Being better OR Push the life
I have recently felt the need to be a more under control person. I can see the sheen of youth start to rust (at the tender age of 24), and I am trying to get my shit together. And by together, I mean continue to be a workaholic, but just go out less (be hungover until noon followed by a 6-1:00 HH).
It hasn’t been too much of a temptation lately. I’ve been pretty good about drinking with just a few friends and others and quietly slipping into an inside-drunk sleep. I have realized that my lack of going out can be attributed to two major things: 1) Lately my regular posse has been occupied with boyfriends, lovers and television and 2) I haven’t been listening to music lately.

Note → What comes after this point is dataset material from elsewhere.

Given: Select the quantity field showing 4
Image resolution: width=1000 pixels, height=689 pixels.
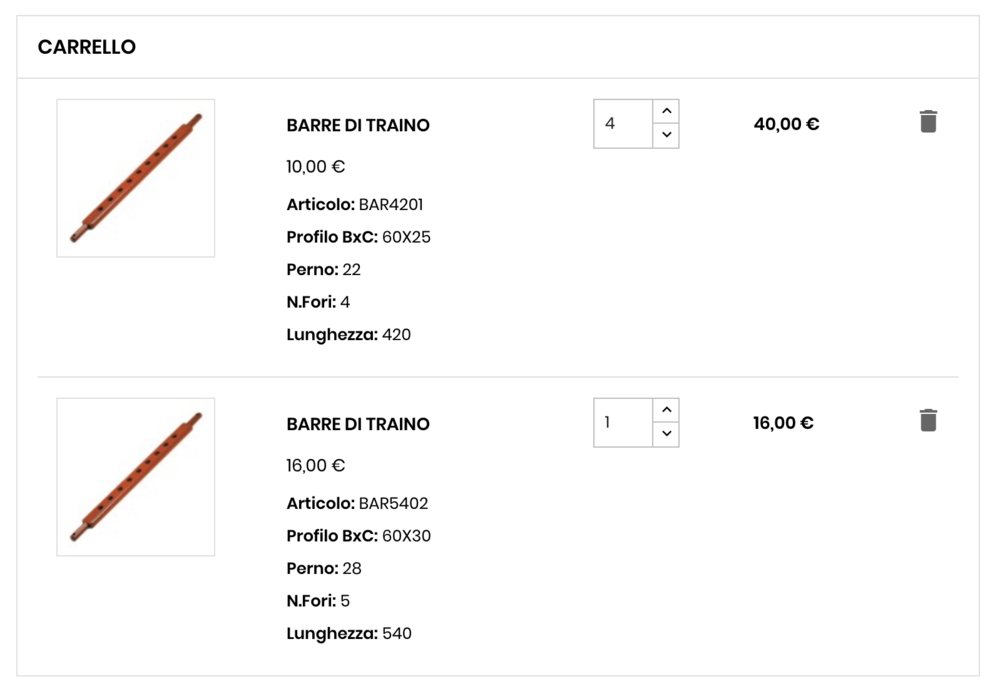Looking at the screenshot, I should click(x=622, y=122).
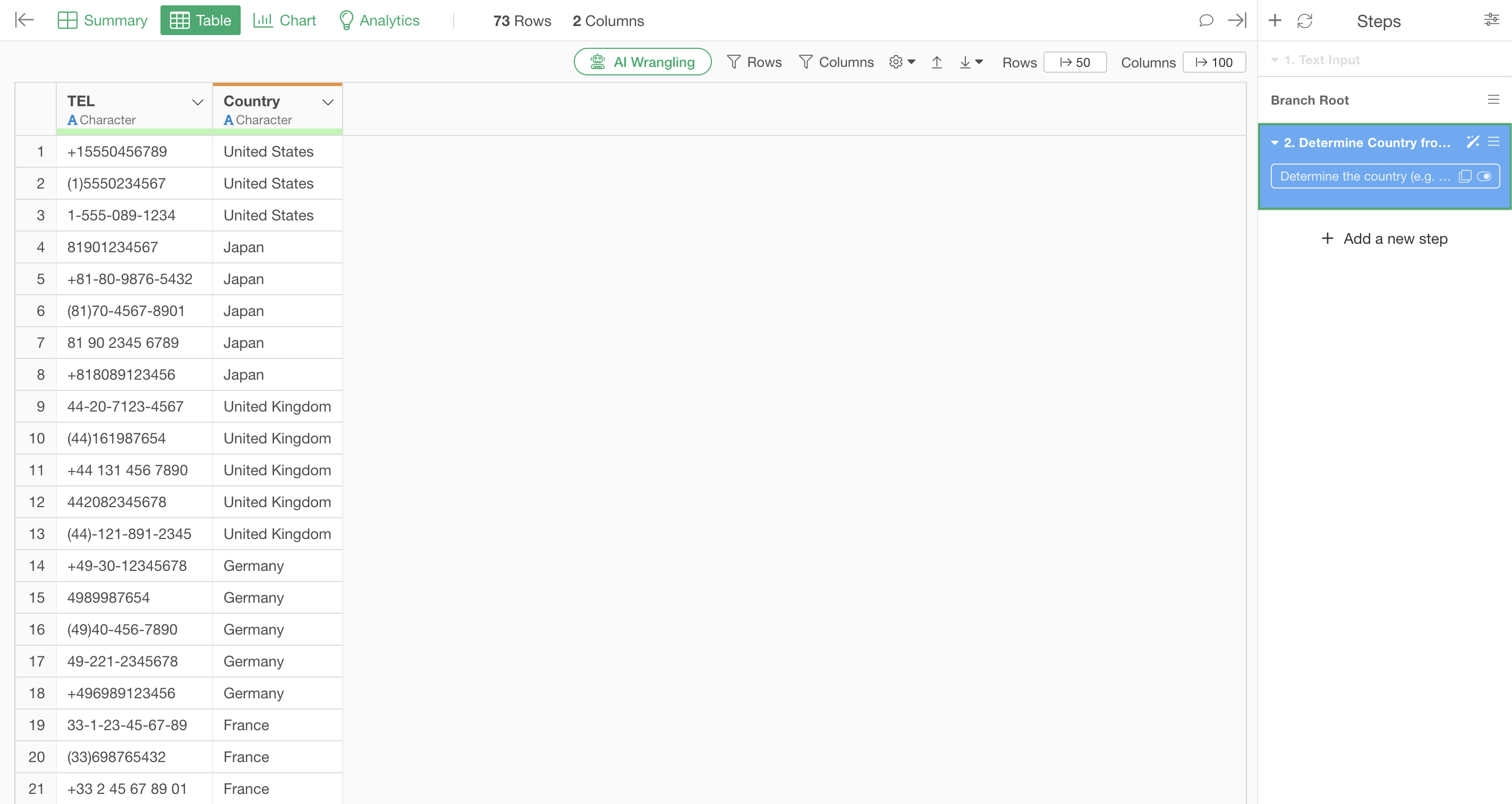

Okay, so you probably get the first one. But music? Yeah, music.
This evening, I am working on a memo for a bunch of people at work. I was doing a good job with my ¾ bottle of wine and then to change it up, I put on my (dusty) mix CD. And, holy shit, I hear Missy or Kanye or Killers or Roots or Prince or JayZ, and I am restless to get sloppy in public.
It’s funny that music does really set the mood. Back in the early days of rock and roll, it must have been incredible as the fever of That's All Right Mama spread across the nation to impressionable teenagers and to the chagrin of parents. Elvis is violent in his rock, it’s sexy sure, but it makes you want to crawl the walls while everyone watches. Also while writing this memo, I was enjoying a little Rolling Stones’ Satisfaction. Even when Brit did that shit it was good. You can practically feel Mic's hot breath on the microphone.
I know it's partly the hard A or whatev. Feeling unchained those few hours a day is something. But, it's also the idea of unknown strangers, of meeting someone interesting and feeling so goddamn happy, you have to yalp to make sense of it. The city is alive every single fucking night and where are you? In front of a computer, a lover, a tv? Jesus, we have so few moment of freedom and life thrown our way, it's a wonder we can sit still at all. Because it all just goes away. All of it. All of us.
So when your lame friend starts rocking the “I’m sleepy” line or this cool chic you met really needs to take her bottom off to get the night rollin…just press play. And maybe pop some champagne because it never, never hurts and play that funky music, it helps it all sound so very good.